Biomarker-Based Classification of Patients With Acute Respiratory Failure Into Inflammatory Subphenotypes: A Single-Center Exploratory Study

Crit Care Explor. 2021 Aug 19;3(8):e0518. doi: 10.1097/CCE.0000000000000518. eCollection 2021 Aug.

Abstract

Objectives: Hyper- and hypoinflammatory subphenotypes discovered in patients with acute respiratory distress syndrome predict clinical outcomes and therapeutic responses. These subphenotypes may be important in broader critically ill patient populations with acute respiratory failure regardless of clinical diagnosis. We investigated subphenotyping with latent class analysis in an inclusive population of acute respiratory failure, derived a parsimonious model for subphenotypic predictions based on a small set of variables, and examined associations with clinical outcomes.

Design: Prospective, observational cohort study.

Setting: Single-center, academic medical ICU.

Patients: Mechanically ventilated patients with acute respiratory failure.

Measurements and main results: We included 498 patients with acute respiratory failure (acute respiratory distress syndrome: 143, at-risk for acute respiratory distress syndrome: 198, congestive heart failure: 37, acute on chronic respiratory failure: 23, airway protection: 61, and multifactorial: 35) in our derivation cohort and measured 10 baseline plasma biomarkers. Latent class analysis considering clinical variables and biomarkers determined that a two-class model offered optimal fit (23% hyperinflammatory subphenotype). Distribution of hyperinflammatory subphenotype varied among acute respiratory failure etiologies (acute respiratory distress syndrome: 31%, at-risk for acute respiratory distress syndrome: 27%, congestive heart failure: 22%, acute on chronic respiratory failure 0%, airway protection: 5%, and multifactorial: 14%). Hyperinflammatory patients had higher Sequential Organ Failure Assessment scores, fewer ventilator-free days, and higher 30- and 90-day mortality (all p < 0.001). We derived a parsimonious model consisting of angiopoietin-2, soluble tumor necrosis factor receptor-1, procalcitonin, and bicarbonate and classified subphenotypes in a validation cohort (n = 139). Hyperinflammatory patients (19%) demonstrated higher levels of inflammatory biomarkers not included in the model (p < 0.01) and worse outcomes.

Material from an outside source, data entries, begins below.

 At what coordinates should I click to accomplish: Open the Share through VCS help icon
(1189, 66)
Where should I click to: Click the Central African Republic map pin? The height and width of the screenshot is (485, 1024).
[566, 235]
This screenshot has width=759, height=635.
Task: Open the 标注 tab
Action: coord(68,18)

Conclusions: Host-response subphenotypes are observable in a heterogeneous population with acute respiratory failure and predict clinical outcomes. Simple, biomarker-based models can offer prognostic enrichment in patients with acute respiratory failure. The differential distribution of subphenotypes by specific etiologies of acute respiratory failure indicates that subphenotyping may be more relevant in patients with hypoxemic causes of acute respiratory failure and not in patients intubated for airway protection or acute on chronic decompensation.

Keywords: acute respiratory distress syndrome; acute respiratory failure; biomarkers; heterogeneity; latent class analysis; subphenotypes.